Collected data:
########

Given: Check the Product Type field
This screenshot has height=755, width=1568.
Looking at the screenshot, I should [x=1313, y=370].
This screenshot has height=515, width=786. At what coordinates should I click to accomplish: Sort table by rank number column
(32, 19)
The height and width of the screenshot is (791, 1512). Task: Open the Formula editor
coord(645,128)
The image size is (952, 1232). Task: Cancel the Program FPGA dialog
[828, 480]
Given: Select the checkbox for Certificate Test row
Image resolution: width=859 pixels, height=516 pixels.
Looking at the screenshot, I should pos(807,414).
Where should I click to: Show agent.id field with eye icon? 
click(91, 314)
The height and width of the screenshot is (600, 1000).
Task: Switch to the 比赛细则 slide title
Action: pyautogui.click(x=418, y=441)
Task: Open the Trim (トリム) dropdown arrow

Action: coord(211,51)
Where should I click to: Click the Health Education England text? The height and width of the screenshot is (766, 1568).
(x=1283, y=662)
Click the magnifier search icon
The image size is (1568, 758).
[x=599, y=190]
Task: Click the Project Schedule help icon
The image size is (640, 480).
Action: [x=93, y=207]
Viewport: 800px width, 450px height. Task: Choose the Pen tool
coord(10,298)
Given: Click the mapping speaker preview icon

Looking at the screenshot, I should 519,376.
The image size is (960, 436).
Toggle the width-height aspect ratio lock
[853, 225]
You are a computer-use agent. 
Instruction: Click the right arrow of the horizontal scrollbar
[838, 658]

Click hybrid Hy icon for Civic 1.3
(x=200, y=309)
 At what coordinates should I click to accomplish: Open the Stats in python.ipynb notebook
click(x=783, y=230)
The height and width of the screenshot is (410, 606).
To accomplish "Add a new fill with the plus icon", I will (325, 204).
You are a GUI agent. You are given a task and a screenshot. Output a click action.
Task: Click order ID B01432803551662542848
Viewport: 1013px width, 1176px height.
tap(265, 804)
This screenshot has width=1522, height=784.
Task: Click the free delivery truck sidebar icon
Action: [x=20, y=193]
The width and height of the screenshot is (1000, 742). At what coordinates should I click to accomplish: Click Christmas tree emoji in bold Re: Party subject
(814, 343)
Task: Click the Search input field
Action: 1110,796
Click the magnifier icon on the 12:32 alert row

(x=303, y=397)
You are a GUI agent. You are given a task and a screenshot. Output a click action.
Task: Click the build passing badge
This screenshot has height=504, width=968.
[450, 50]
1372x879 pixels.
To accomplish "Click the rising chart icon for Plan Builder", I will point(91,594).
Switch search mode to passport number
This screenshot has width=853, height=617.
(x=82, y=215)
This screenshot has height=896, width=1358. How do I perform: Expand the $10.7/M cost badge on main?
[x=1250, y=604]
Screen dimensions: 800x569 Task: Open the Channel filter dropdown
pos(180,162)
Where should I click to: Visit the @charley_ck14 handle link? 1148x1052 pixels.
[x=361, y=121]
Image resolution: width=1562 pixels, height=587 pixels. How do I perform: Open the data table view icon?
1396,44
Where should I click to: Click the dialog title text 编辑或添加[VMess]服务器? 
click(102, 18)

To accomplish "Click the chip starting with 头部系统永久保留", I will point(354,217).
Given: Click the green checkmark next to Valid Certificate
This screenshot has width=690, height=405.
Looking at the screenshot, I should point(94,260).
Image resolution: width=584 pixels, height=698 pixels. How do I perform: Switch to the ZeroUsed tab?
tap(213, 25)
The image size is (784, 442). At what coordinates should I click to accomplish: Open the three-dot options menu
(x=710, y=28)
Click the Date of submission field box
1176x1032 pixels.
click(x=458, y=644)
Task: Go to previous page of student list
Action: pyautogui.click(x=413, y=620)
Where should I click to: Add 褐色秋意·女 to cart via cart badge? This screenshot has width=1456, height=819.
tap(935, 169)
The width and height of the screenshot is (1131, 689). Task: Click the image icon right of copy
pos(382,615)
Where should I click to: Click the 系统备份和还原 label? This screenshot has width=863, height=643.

########

(WORK REQUIRED):
In the entries above, identify every line with the string "will".

(TASK OUTPUT):
To accomplish "Add a new fill with the plus icon", I will (325, 204).
To accomplish "Click the rising chart icon for Plan Builder", I will point(91,594).
To accomplish "Click the chip starting with 头部系统永久保留", I will point(354,217).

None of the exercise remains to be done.